In a statement provided to CRN Monday, the tech giant said it is addressing the critical security issue “as a matter of top priority.”

“We are working non-stop to provide a software fix and we strongly urge customers to take immediate action as outlined in the security advisory,” Cisco said in the statement. “Cisco will provide an update on the status of our investigation through the security advisory.”

Cisco has not provided the list of devices affected, meaning that any switch, router or WLC (Wireless LAN Controller) that’s running IOS XE and has the web UI exposed to the internet is vulnerable, according to Mayuresh Dani, manager of threat research at cybersecurity firm Qualys.

The Cisco IOS XE attacks appear to be the work of a sophisticated threat actor, which is surprising due to the scale of the attacks, according to VulnCheck CTO Jacob Baines.

The implant being delivered by the attacker “isn’t some off-the-shelf tool,” Baines said. “It’s customized to IOS XE.”

The fact that the attacker was capable of developing the implant and installing it broadly — using a zero-day vulnerability, no less — suggests this is the rare case of a “very sophisticated” threat actor doing its work “at scale,” he said.

Advanced attackers are typically associated with highly pinpointed attacks, Baines noted, rather than with widespread campaigns. “But not this time,” he said.

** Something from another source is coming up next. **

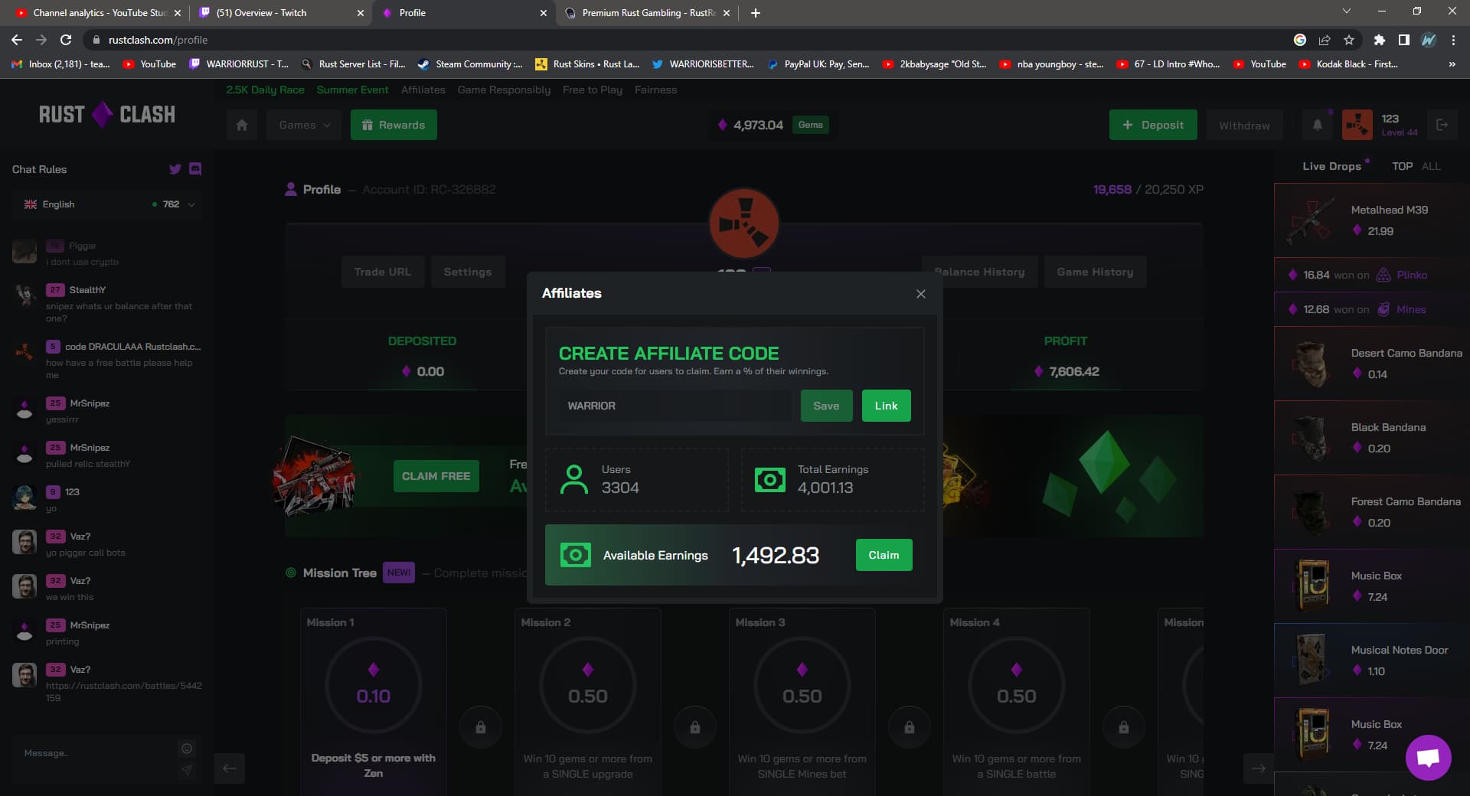Click the logout icon beside profile
The width and height of the screenshot is (1470, 796).
coord(1442,125)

James Range, CEO of Dallas-based solution provider White Rock Cybersecurity, told CRN that when there’s a general threat where everybody is theoretically susceptible, it does not raise as much concern from customers as an attack targeted at a specific vendor. However, it prompts major anxiety “when you hear ‘Cisco’ or other vendors — and you happen to own it, and you’re running all your stuff off that.”